Дальше Вардван ведет свой рассказ так – ведет по кромке, над самым обрывом:
– Отмахиваются от меня, как от назойливого слепня. А я опять за свое, бес какой-то меня за язык тянет, под руку толкает. Надоел я им в результате хуже горькой редьки. «Ладно, – говорят, – будь по-твоему. Спорим. Вот здесь (мы были на току) – весы, зерно, мешки. Давай!» Насыпают верхом два больших мешка, один – сто килограммов, другой – столько же. От весов дойти до навеса, где и хранится пшеница, – примерно пятьдесят шагов. Завязывают эти два мешка и кладут сначала один мешок мне на плечи, а пшеница, она идеально просто облегает, прямо прилипает. Положили. Говорят: «Сейчас же упадешь!» Я в ответ: «Давай, давай». Вот когда они на хребтину мне взвалили второй мешок поверх первого, я почувствовал, что меня, как гармошку, сплющило, будто по колено в землю вбило. Вздохнуть не могу: ртом хватаю воздух, как выброшенная на берег рыба. Думаю, что делать: сбросить стыдно, а как двинуться с места, не знаю. Я даже мизинцем пошевелить не могу. И тем не менее как-то я мизинцем шевельнул, и другими пальцами, и какой-то сантиметр прошел, два, шажок – и дошел до навеса, выполнил это чудовищное условие. Превозмог себя и выиграл бутылку водки, тем самым оценив свою жизнь в три рубля. Я много думал об этом случае, потому что по всем мыслимым и немыслимым обстоятельствам должен был мгновенно переломиться позвоночник или что-то такое. В чем же объяснение? Я же не богатырь никакой, со штангой никогда не тренировался. И я придумал только одно объяснение: что Господь, видя мою беспросветную тупость, послал четырех ангелов, кои поддерживали мешок за четыре угла. Иначе я не могу объяснить, как мне это удалось сделать и при этом не надорваться. Вот такие тщеславие, гордыня, глупость сопутствовали мне всю жизнь. Но что-то удается осуществлять, не то чтобы вечное, но доброе, разумное и интересное.

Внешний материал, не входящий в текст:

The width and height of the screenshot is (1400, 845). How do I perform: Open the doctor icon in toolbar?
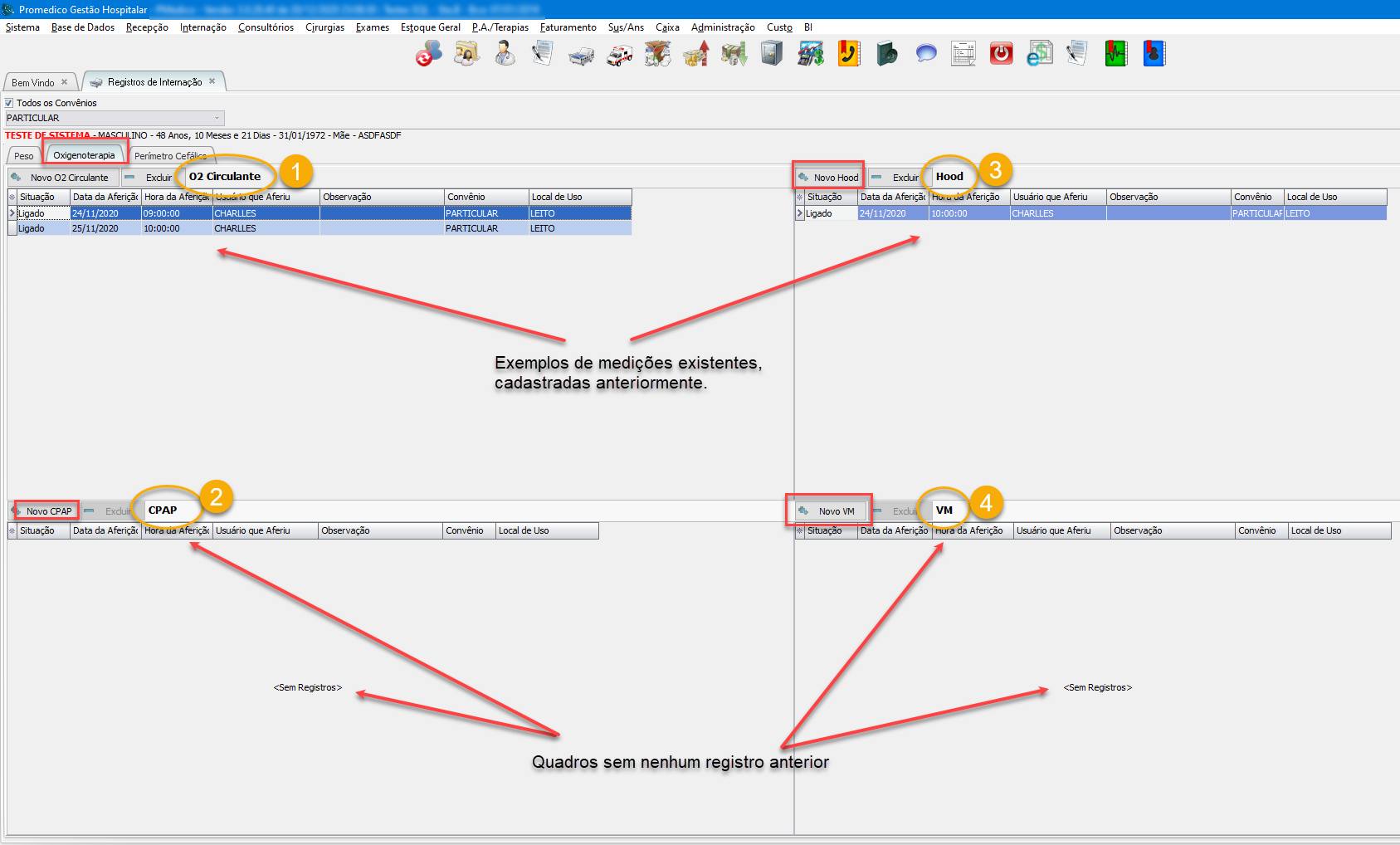click(x=505, y=55)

Вот оно как: при всей «глупости» – «разумное». И это вовсе не парадокс. Я привел Вардвану слова Битова, не раз мною от Андрея Георгиевича слышанные: «Писатель – тот, кто не умеет писать, но иногда у него что-то получается».
И еще я вспомнил, как, посланный в такой же колхоз – претерпевать унижения, предназначенные для интеллигенции, я корячился с мешком (в нем не было и пятидесяти килограммов), а работавшая со мной молодая баба усмешливо один мешок взяла, как-то ловко и незаметно подвела под него плечо, легко вскинула – так, что он послушно лег ей на спину, и перенесла под навес – такой же, как описал Вардван.
И по осенней тундре соловецкой мы когда-то бродили всю ночь (травка мшистая уже заиндевела), промочили и стерли в кровь ноги, но, конечно, восемьдесят три километра не отмахали – так, около двадцати. Больше только Вардвану под силу, недаром он мой герой.